Text block Start Marker
The son of a railroad brakeman, Mack was born in Greeley, Colorado.[1] His mother was a teacher and a pianist. Mack graduated from Sacred Heart High School in Denver, Colorado, in 1922.[2] He was class president there for three years in addition to playing football and basketball and playing in the school's orchestra. He went on to graduate from the University of Denver, where he majored in Law and Commerce, and funded his college education by playing saxophone in an orchestra.[3]
Mack's career in show business began in 1926 when he joined Ben Pollack's orchestra.[4] In the late 1920s, clarinetist and saxophonist[2] Mack formed a dance band, under his real name. A nightclub owner disliked how "Edward Maguiness" looked on his marquee, so he changed the bandleader's name to the shorter and snappier "Ted Mack".[5] At one point, Mack was known as "the performer with the longest run of any master of ceremonies at the Paramount theater, New York", having been in that role for five months.[6]
Mack and his orchestra spent the summer of 1933 entertaining at the Chicago World's Fair, after which they had an engagement for two months in New York City.[7] A 1934 newspaper review said, "Ted Mack and his bandmen furnish comedy fare and entertaining music in equal measure, and the group of personable young women who assist display talent as well as good looks."[8]
Mack was musical supervisor for Metro-Goldwyn-Mayer, where he was orchestra director for The Great Ziegfeld and Beat the Band.[3]
The Original Amateur Hour began on radio in 1934 as Major Bowes' Amateur Hour, and ran until the 1946 death of its creator, Major Bowes. Mack, a talent scout who had directed the show under Bowes, revived it in 1948 for ABC Radio and the DuMont Television Network.
Text block End Marker
→ **Work instructions**:
According to the text about Ted Mack, in what year did he revive the show after Major Bowes died?
Given data Start Marker
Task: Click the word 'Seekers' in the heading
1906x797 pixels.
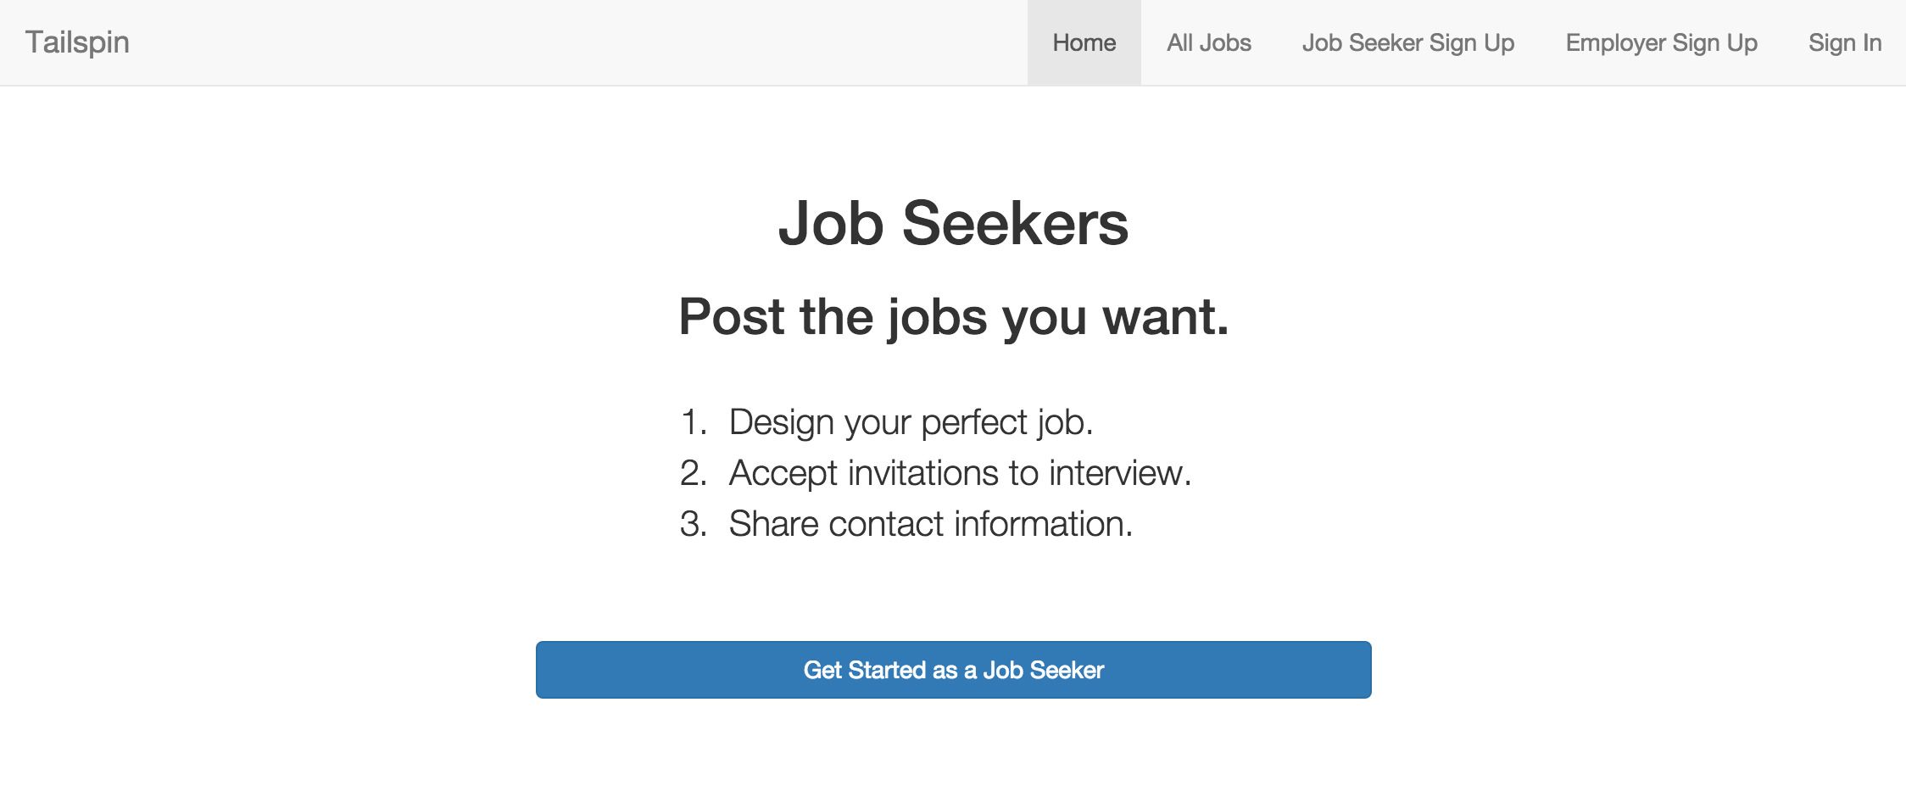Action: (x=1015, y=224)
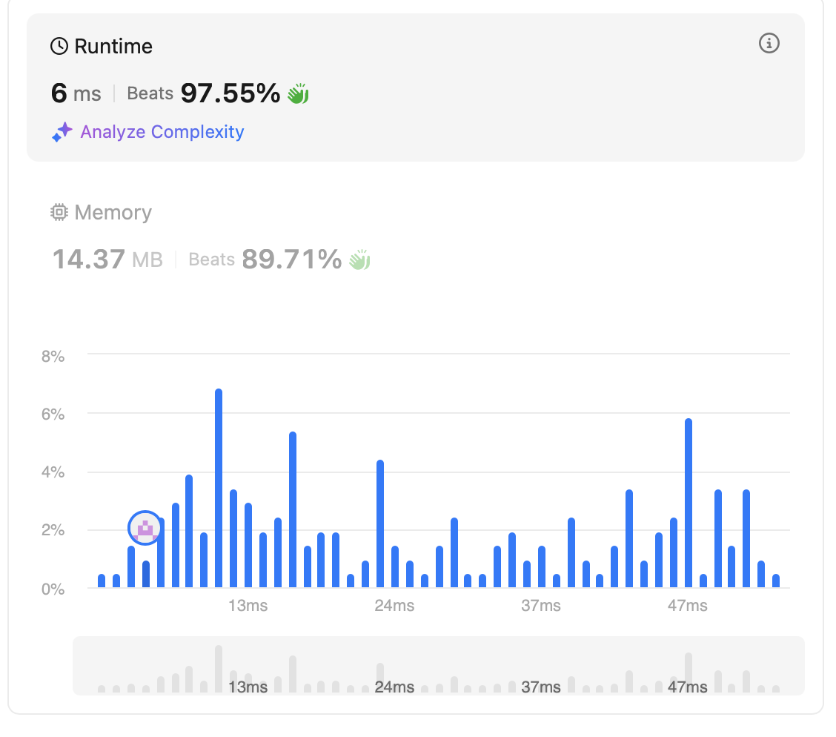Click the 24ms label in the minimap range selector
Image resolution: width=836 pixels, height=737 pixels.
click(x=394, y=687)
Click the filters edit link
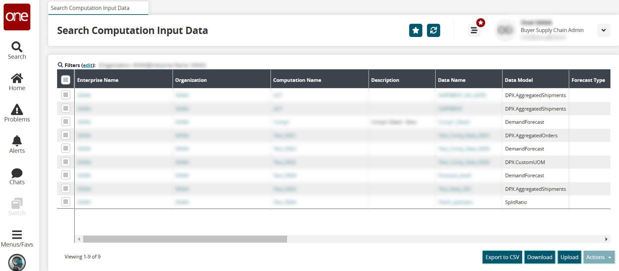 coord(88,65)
Given data End Marker
Given data Start Marker
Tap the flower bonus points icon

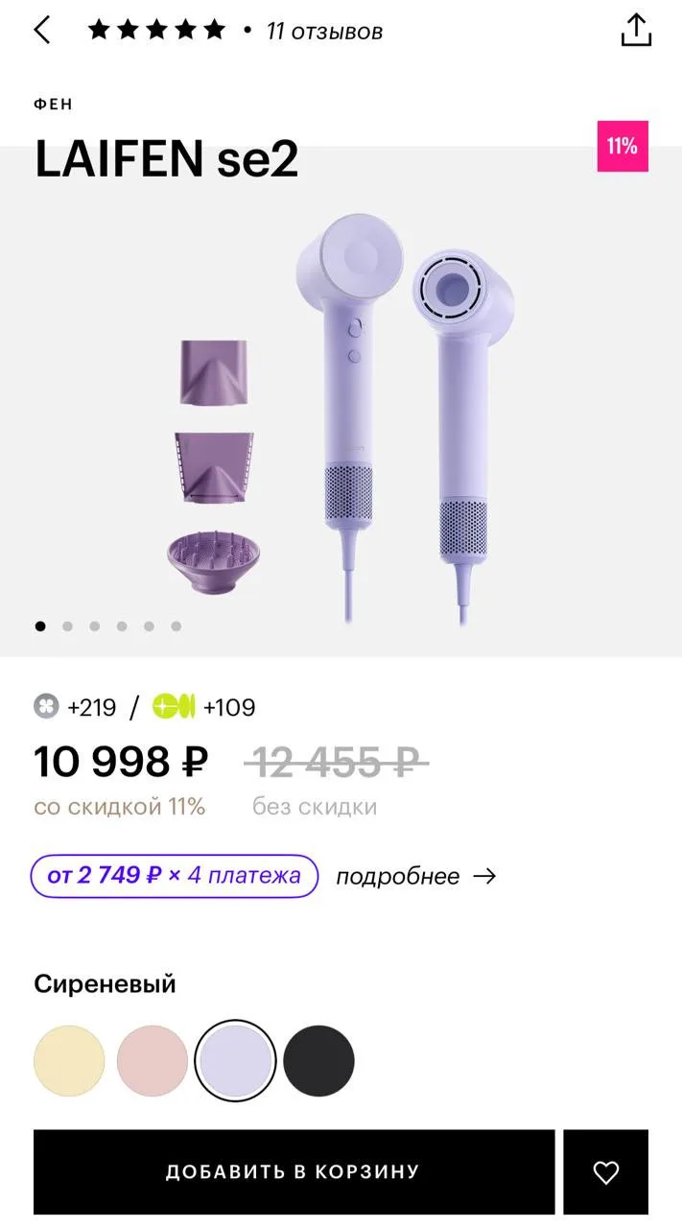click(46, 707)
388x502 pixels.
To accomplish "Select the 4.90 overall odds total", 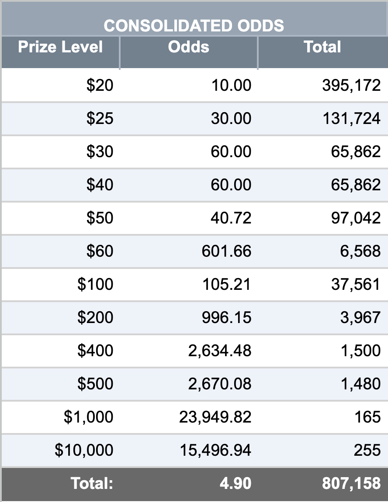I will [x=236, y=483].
Given data End Marker
Given data Start Marker
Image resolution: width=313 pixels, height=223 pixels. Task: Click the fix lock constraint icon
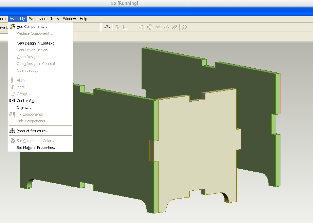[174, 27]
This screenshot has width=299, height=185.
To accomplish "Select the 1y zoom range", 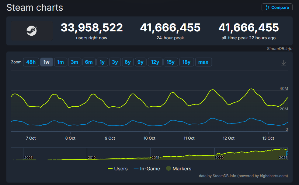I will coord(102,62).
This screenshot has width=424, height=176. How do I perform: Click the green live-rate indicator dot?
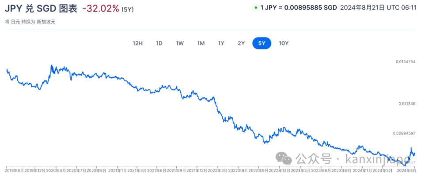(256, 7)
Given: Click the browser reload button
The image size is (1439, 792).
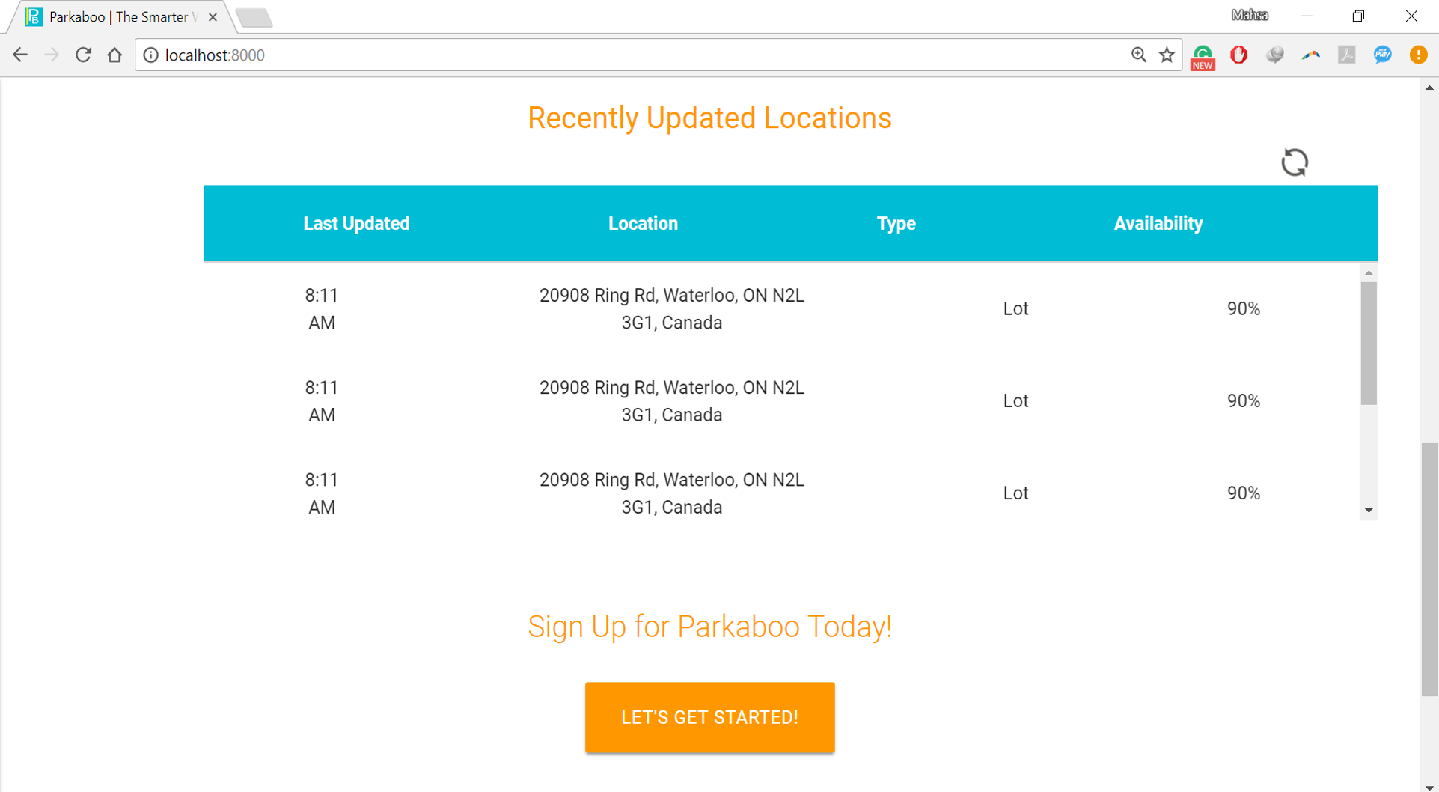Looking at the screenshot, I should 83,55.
Given data End Marker
→ **Written solution**:
1948